Media Murder for Monday

Ontheair
MOVIES


Dublin author Ava McCarthy signed a deal with Hollywood production company Polaris Pictures to adapt her debut novel The Insider for film. The book centers on a female former computer hacker named Harry Martinez, who has shifted careers to become a private eye.

Ex-James Bond actor Pierce Brosnan has joined Owen Wilson to star in John Erick Dowdle's political/spy thriller The Coup. The story follows an American family who moves to Southeast Asia and gets mixed up in a violent coup where merciless rebels are attacking the city. Brosnan will play a mysterious government operative.

Oscar-nominated actor John Hawkes has signed to star in the indie thriller Too Late, about the tangled relationship between a troubled private investigator (Hawkes) and the missing woman he's hired to find. Hawkes has also joined the cast of Switch, a prequel to Jackie Brown, based on the Elmore Leonard novel.

Producer David Barron (Harry Potter and the Deathly Hallows) optioned film rights to UK author Howard Linskey's crime novel The Damage, set in Newcastle's gangland.

Author Walter Mosley is teaming up with producer Diane Houslin to form a production company called B.O.B. Filmhouse that will help adapt Mosey's novels for the big and small screens. The company is already working on projects including The Long Fall, based on Mosley's Leonid McGill novels (for HBO). It also has plans to create a feature film based on Mosley's psychological thriller Man in My Basement.

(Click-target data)

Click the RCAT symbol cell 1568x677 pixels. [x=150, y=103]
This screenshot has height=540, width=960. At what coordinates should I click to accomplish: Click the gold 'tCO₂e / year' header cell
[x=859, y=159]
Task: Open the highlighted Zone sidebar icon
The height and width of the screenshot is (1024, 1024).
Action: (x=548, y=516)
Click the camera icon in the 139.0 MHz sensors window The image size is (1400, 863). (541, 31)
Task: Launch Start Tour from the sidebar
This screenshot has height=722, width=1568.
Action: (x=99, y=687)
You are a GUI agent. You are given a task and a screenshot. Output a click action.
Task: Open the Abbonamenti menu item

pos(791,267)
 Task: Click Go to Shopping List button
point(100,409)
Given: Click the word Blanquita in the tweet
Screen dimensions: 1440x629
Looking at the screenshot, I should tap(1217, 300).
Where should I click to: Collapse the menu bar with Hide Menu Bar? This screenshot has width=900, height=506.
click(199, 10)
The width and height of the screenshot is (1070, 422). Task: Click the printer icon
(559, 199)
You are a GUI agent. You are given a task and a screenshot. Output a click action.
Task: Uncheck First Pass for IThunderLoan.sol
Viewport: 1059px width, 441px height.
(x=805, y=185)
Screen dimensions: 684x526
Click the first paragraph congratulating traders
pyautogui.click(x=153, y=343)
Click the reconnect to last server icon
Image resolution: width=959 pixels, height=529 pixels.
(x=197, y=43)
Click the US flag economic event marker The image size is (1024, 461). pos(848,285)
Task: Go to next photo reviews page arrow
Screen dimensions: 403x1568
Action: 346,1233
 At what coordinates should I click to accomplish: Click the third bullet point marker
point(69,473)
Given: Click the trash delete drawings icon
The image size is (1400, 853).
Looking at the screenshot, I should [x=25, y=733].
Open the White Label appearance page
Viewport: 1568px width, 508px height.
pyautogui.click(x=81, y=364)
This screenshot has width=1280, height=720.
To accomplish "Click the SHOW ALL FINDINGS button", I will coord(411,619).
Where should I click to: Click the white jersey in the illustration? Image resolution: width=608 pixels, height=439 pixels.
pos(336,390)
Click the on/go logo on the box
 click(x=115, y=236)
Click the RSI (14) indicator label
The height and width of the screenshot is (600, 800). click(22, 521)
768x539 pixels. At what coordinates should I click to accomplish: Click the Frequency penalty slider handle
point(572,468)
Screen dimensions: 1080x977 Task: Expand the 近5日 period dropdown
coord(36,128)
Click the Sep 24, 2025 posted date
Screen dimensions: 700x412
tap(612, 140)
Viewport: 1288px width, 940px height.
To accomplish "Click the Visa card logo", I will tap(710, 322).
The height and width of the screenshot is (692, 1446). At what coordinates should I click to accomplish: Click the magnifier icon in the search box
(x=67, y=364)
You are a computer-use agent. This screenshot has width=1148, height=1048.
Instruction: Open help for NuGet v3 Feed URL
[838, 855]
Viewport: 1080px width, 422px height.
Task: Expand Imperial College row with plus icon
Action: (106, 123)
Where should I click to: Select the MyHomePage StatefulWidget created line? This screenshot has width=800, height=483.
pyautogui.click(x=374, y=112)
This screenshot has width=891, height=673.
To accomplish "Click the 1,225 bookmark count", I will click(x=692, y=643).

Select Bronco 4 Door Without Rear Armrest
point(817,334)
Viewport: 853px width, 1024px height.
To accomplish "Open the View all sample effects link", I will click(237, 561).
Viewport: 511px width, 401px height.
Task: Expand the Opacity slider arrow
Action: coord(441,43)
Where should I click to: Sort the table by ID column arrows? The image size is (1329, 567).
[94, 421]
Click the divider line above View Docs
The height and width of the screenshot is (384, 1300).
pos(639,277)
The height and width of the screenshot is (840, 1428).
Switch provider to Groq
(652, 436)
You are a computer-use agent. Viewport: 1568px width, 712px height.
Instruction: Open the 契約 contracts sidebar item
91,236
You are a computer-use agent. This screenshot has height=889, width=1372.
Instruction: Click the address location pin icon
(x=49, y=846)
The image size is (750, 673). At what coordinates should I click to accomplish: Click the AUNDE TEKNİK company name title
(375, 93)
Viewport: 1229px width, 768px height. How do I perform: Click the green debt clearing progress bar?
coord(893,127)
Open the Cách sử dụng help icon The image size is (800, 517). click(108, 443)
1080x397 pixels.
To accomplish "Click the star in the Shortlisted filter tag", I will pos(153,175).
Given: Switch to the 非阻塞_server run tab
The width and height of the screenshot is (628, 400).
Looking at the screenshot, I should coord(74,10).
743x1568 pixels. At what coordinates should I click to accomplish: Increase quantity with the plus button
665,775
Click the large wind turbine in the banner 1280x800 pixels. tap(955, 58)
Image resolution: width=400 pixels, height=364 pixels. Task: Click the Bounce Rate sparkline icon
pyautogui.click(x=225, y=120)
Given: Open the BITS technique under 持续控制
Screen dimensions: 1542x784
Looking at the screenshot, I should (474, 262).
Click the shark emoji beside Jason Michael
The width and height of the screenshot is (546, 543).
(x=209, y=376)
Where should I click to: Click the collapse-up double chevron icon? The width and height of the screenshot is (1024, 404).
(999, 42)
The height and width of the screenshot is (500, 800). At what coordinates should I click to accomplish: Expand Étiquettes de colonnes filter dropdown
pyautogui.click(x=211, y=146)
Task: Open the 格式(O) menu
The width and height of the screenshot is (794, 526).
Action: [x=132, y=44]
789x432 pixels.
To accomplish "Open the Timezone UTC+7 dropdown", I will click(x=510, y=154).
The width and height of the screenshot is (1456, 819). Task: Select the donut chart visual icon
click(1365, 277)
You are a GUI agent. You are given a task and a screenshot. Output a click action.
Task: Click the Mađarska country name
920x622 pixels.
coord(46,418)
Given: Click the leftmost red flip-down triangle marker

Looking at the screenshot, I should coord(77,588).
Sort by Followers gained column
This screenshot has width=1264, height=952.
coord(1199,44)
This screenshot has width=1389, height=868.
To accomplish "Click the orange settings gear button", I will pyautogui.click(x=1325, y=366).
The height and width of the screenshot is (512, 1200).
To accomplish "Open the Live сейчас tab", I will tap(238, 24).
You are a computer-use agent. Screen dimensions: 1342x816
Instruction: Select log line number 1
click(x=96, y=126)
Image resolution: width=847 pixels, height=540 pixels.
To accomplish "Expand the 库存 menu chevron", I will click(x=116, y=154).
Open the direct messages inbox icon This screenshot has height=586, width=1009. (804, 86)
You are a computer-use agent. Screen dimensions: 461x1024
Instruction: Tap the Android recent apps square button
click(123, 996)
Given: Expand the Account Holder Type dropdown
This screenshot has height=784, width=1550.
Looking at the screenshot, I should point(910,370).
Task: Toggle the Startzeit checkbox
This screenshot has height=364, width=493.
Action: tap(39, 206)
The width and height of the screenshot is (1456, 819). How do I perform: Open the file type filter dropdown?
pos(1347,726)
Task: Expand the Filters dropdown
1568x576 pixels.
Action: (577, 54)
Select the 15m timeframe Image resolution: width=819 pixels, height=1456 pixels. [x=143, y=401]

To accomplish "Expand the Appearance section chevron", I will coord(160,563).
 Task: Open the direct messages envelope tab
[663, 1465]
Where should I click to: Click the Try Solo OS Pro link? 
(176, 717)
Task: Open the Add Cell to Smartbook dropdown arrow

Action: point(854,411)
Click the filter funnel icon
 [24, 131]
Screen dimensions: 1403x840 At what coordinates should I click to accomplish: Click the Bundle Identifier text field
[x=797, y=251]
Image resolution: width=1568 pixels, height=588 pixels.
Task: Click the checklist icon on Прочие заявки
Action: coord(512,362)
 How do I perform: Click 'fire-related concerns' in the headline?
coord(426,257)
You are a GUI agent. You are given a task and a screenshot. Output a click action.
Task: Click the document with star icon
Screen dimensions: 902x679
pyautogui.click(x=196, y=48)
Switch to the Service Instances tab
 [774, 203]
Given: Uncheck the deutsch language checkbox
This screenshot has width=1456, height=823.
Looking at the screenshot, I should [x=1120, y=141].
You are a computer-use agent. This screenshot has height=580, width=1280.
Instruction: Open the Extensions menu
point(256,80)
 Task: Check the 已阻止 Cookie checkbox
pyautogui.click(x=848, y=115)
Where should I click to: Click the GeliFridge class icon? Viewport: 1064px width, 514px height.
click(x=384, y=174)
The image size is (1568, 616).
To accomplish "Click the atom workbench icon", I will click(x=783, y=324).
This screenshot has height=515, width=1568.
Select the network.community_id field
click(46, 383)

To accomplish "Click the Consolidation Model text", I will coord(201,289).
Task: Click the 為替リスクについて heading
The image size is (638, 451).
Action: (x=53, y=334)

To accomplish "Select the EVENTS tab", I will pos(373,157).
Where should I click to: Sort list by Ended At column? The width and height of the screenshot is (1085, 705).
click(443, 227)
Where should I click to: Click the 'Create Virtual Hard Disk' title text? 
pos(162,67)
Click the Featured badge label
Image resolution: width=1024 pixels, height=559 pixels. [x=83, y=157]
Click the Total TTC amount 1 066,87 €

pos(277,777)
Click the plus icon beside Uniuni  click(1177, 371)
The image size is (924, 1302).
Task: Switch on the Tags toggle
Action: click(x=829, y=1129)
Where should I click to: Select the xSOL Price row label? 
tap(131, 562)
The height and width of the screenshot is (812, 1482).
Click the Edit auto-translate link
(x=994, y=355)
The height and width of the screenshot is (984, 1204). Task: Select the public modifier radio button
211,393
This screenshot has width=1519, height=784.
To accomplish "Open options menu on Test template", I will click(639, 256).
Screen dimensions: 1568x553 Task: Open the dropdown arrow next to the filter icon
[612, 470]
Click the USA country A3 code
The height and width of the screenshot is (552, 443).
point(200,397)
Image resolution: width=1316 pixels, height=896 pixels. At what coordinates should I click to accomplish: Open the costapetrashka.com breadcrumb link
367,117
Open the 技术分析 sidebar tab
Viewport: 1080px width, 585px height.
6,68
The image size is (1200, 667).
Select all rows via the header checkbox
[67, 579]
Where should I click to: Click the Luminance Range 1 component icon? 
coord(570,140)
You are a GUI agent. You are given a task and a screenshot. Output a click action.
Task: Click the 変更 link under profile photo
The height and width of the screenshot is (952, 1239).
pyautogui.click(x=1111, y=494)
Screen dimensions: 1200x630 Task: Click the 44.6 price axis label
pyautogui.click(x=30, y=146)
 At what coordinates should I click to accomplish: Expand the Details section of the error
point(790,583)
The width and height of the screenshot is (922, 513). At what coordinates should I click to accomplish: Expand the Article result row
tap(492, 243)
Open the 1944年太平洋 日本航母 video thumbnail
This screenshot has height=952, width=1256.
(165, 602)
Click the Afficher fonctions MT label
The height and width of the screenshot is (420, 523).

* Given request 1 *
Answer these questions from the movie news roundup, each on its own line:
(a) What is the name of the main character in The Insider?
(b) What role will Pierce Brosnan play in The Coup?
(c) Where is Howard Linskey's novel The Damage set?
* Given request 2 *
Condense the paragraph in the movie news roundup that begins "Ex-James Bond actor Pierce Brosnan" into a short bulleted list that keeps its main facts.
* Given request 3 *
Resume the movie news roundup after its final item and write the next part.

* Final result 1 *
(a) Harry Martinez
(b) A mysterious government operative
(c) Newcastle's gangland

* Final result 2 *
- Pierce Brosnan joins Owen Wilson in John Erick Dowdle's political/spy thriller The Coup.
- An American family moves to Southeast Asia and gets caught in a violent coup led by merciless rebels.
- Brosnan plays a mysterious government operative.

* Final result 3 *
TV


"Ducky" fans can relax. Actor David McCallum signed a two-year deal to continue in the popular CBS series NCIS.

TNT has given a fifth season order to Southland, its Los Angeles-based crime drama. (Hat tip to Omnimystery News.)

AMC has given the greenlight to two new scripted drama pilots, including Low Winter Sun, based on a British miniseries to be adapted for the U.S. by Chris Mundy (Criminal Minds). The show is "a contemporary story of murder, deception, revenge and corruption that starts with the murder of a cop by a fellow Detroit detective." The other project is an untitled legal thriller about on a District Attorney who uncovers new evidence prompting the reopening of a sensational murder case.

NBC may premiere its fall season in August, including shows like the supernatural police procedural Grimm, to take advantage of the Olympics ratings and ad boost.

Stockholm production group NICE Drama has snatched up rights to a trio of novels by young crime writer Kristina Ohlsson, planning on a six-episode TV series and three 90-minute films. Ohlsson was a counterterrorism officer with the Organization for Security and Cooperation in Europe before turning to writing.

Canada's ION Television network announced that the upcoming fifth season of the police drama Flashpoint will be its last. Executives added, "While the series is still at its creative apex, we've decided to end the series on a high note, and give those fans the satisfaction of a fitting series conclusion in our 75th episode."

William Shatner will star in the Season 3 premiere of the ABC drama Rookie Blue, playing a drunk driver.

THEATER

This year's Tony Award nominees include Bonnie & Clyde: the Musical (with music by frank Wildhorn and lyrics by Don Black), for best original score and Best Performance by an Actress in a Leading Role in a Musical (Laura Osnes).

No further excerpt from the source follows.